X="BEGIN { R=0; N=0; } $P { N=1; } { R=R+N; N=0; print R; }"
paste <( <input.txt awk $X ) input.txt | awk -f yourscript.awk
This starts three processes: the trivial inline AWK script, paste, and the AWK script you really wanted to run in the first place.
Behind the scenes, the <() command line construct creates a named pipe and passes the pipe name to paste as the name of its first input file. For paste's second input file, we give it the name of our original input file (this file is thus read sequentially, in parallel, by two different processes, which will consume between them at most one read from disk, if the input file is cold).
The magic named pipe in the middle is an in-memory FIFO that ancient Unix probably managed at about 16 kB of average size (intermittently pausing the paste process if the yourscript.awk process is sluggish in draining this FIFO back down).
Perhaps modern Unix throws a bigger buffer in there because it can, but it's certainly not a scarce resource you should be concerned about, until you write your first truly advanced command line with process redirection involving these by the hundreds or thousands :-)
Additional performance considerations
On modern CPUs, all three of these processes could easily find themselves running on separate cores.
The first two of these processes border on the truly trivial: an AWK script with a single pattern match and some minor bookkeeping, paste called with two arguments. yourscript.awk will be hard pressed to run faster than these.
What, your development machine has no lightly loaded cores to render this master shell-master solution pattern almost free in the execution domain?
Ring, ring.
Hello?
Hey, it's for you. 2018 just called, and wants its problem back.
2020 is officially the reprieve of MTV: That's the way we like it, magic pipes for nothing and cores for free.
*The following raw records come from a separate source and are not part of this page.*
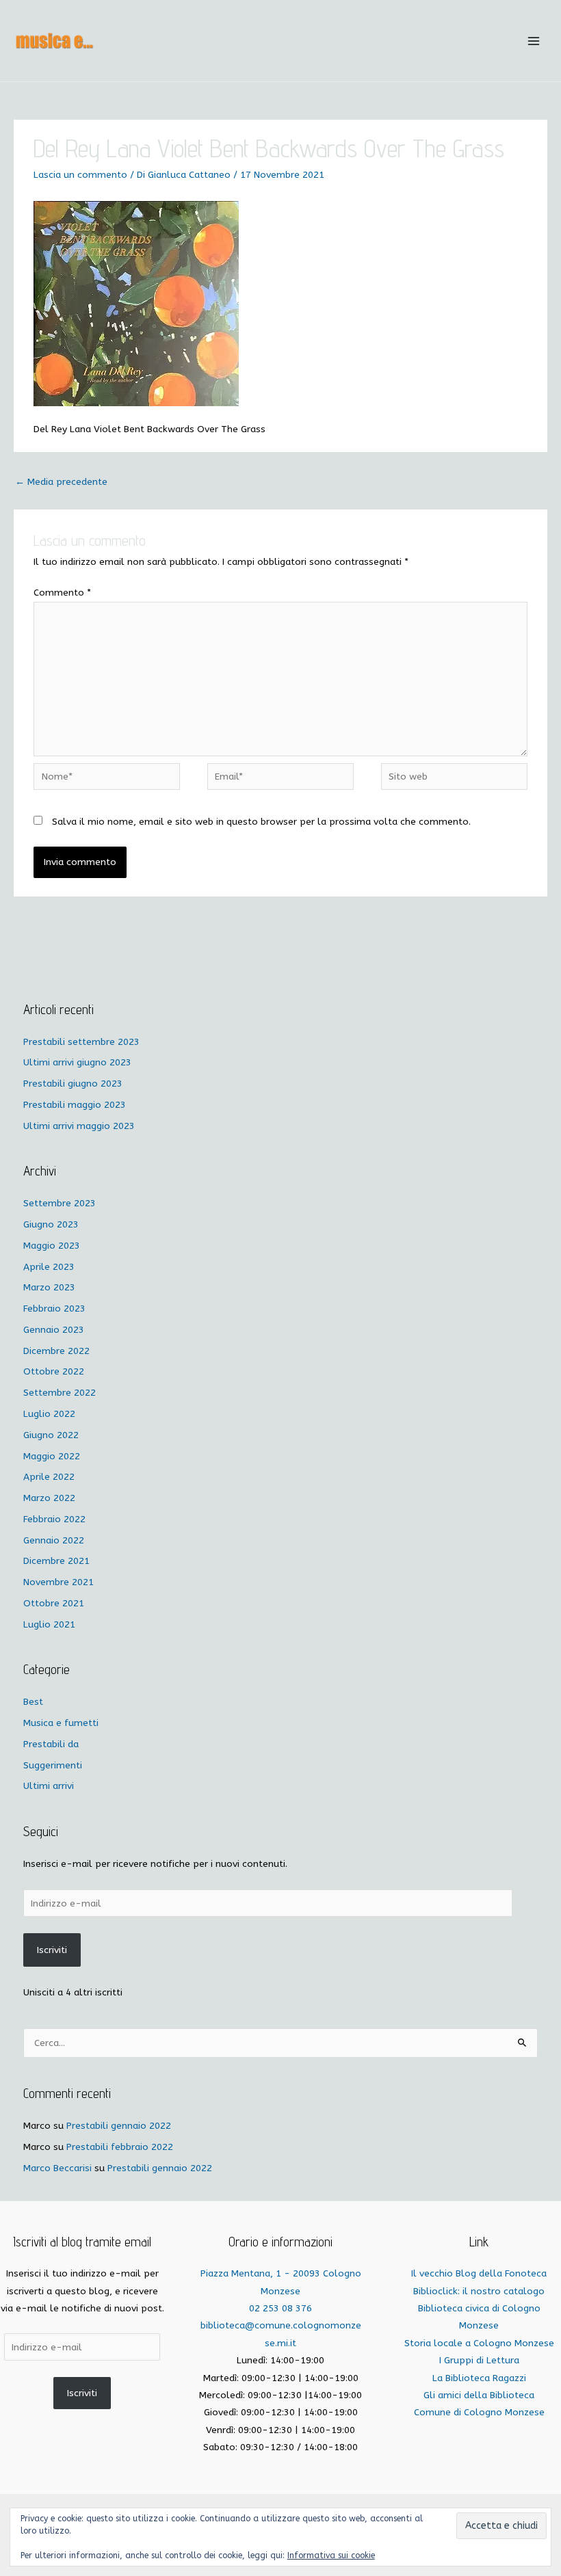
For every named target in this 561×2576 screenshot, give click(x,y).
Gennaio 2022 (53, 1540)
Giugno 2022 (51, 1435)
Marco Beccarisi (57, 2168)
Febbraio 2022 (54, 1519)
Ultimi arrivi (48, 1786)
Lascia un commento (80, 175)
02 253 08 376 (280, 2308)
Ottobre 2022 (53, 1371)
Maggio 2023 (51, 1245)
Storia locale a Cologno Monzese (479, 2343)
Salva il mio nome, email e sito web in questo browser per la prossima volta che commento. (261, 821)
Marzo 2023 (49, 1287)
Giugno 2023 (51, 1224)
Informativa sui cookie (331, 2555)
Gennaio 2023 (53, 1330)
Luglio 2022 (49, 1414)
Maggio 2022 (51, 1456)
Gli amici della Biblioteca (478, 2395)
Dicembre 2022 (56, 1351)
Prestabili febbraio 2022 (119, 2147)
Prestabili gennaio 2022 (118, 2126)
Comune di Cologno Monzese (479, 2412)
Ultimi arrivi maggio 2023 (79, 1126)
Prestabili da (51, 1744)
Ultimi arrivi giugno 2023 (77, 1062)
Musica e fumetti (61, 1723)
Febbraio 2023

Not to name out loud any particular TLA chip vendor who is rocking the space these days.
As a final performance consideration, if you don't want the overhead of parsing actual record numbers:
X="BEGIN { N=0; } $P { N=1; } { print N; N=0; }"
Now your in-FIFO intermediate file is annotated with just an additional two characters prepended to each line ('0' or '1' and the default separator character added by paste), with '1' demarking first line in record.
Named FIFOs
Under the hood, these are no different than the magic FIFOs instantiated by Unix when you write any normal pipe command:
cat file | proc1 | proc2 | proc2
Three unnamed pipes (and a whole process devoted to cat you didn't even need).
It's almost unfortunate that the truly exceptional convenience of the default stdin/stdout streams as premanaged by the shell obscures the reality that paste $magictemppipe1 $magictemppipe2 bears no additional performance considerations worth thinking about, in 99% of all cases.
"Use the <() Y-joint, Luke."
Your instinctive reflex toward natural semantic decomposition in the problem domain will herewith benefit immensely.
If anyone had had the wits to name the shell construct <() as the YODA operator in the first place, I suspect it would have been pressed into universal service at least a solid decade ago.

Combining sed & awk you get this:
sed 'N;s/\n/ /' < file |awk '$3>1{print $1}'
sed 'N;s/\n/ / : Combine 1st and 2nd line and replace next line char with space
awk '$3>1{print $1}': print $1(1st column) if $3(3rd column's value is > 1)

Related

Is there a way to trap the output of Linux "selection" commands that do not meet their match criteria?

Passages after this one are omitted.